Pick up the notes on sustainable leadership after their final line and write the part that comes next.

(Selection)
========
Sustainable Leadership
I attended a sustainable leadership panel, and learned a few exercises for evaluating how and where to seem improvement.
- Write down: What gets in your way?
- Think about: Striking balance
- Communication Channels vs Communication Needs – You can publish newsletters, post to social media, get into the newspaper, etc and certain types of members will respond to each differently
- Established vs New members – Established members can make joining intimidating, but usually they also are seeking the involvement on new members.
- Good leaders vs accountable volunteers – Volunteers struggle with ambiguity and lack of mentoring; mentors struggle with seemingly unreliable volunteers
- Write down: love/hate/meh (in the context of civic engagement)
- Write down: what do you think success is?
- Write down: what would have to change to be successful? (Especially what new skills are needed.)
Network Night Format
Many Neighborhood Association meetings have been bastardized into dry presentations devoid of interaction and frankly, devoid of anything neighborly. The “Network Night” format was a fun seeming alternative, that goes like this:
- Welcome: Good food and music while people enter, get settled, greet and chat with each other.
========
(Supplied material)
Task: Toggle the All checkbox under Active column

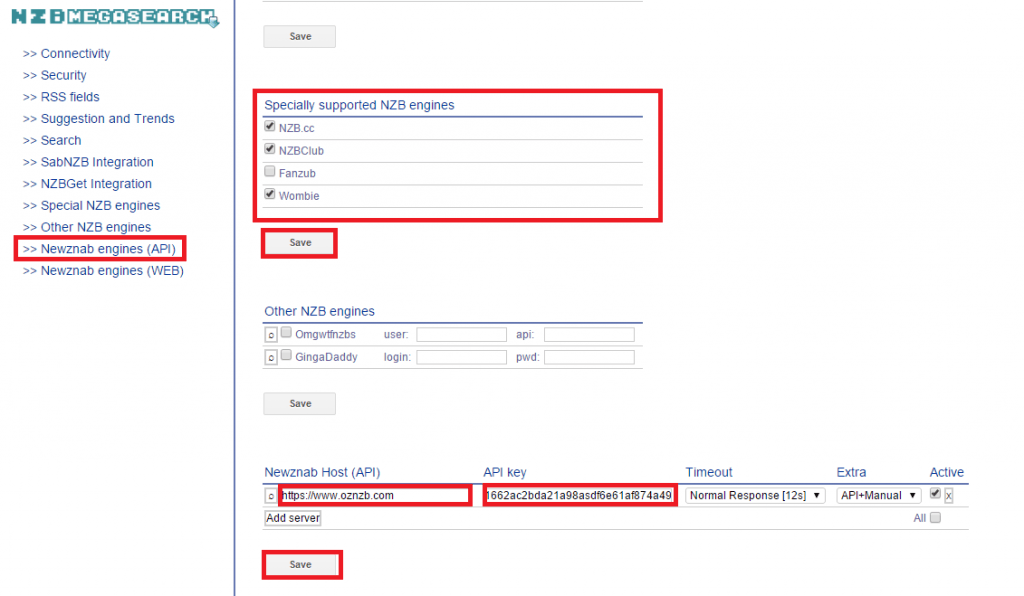Action: tap(935, 517)
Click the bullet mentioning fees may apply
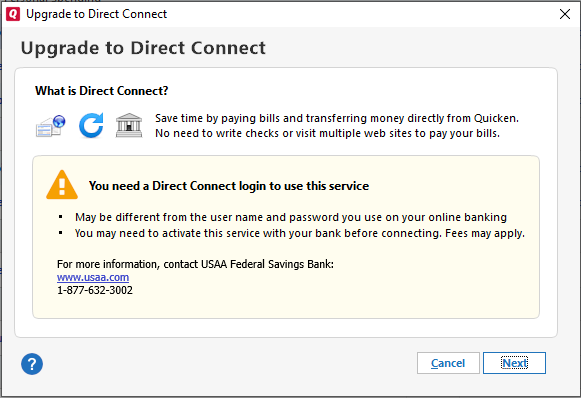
========
(Reply)
- New and Good: People are brought into a circle to share name and something new or good that has happened in their life in the past few weeks, giving everyone the opportunity to speak or pass. (Max 30 seconds per person)
- Table Talk: 20-25 minute small group conversations. Individual participants are invited to propose conversation topics that they want to have and would agree to host. 3-4 of these are selected and participants choose which conversation to participate in.
- Marketplace: Convened back together in a circle, participants bid for time to make specific offers and requests of skills, talents, capacity, advice and stuff.
- Bump and Spark: Fun energetic ending as people are invited to close the deal on any new matches or connections they made, and to help clean up the space.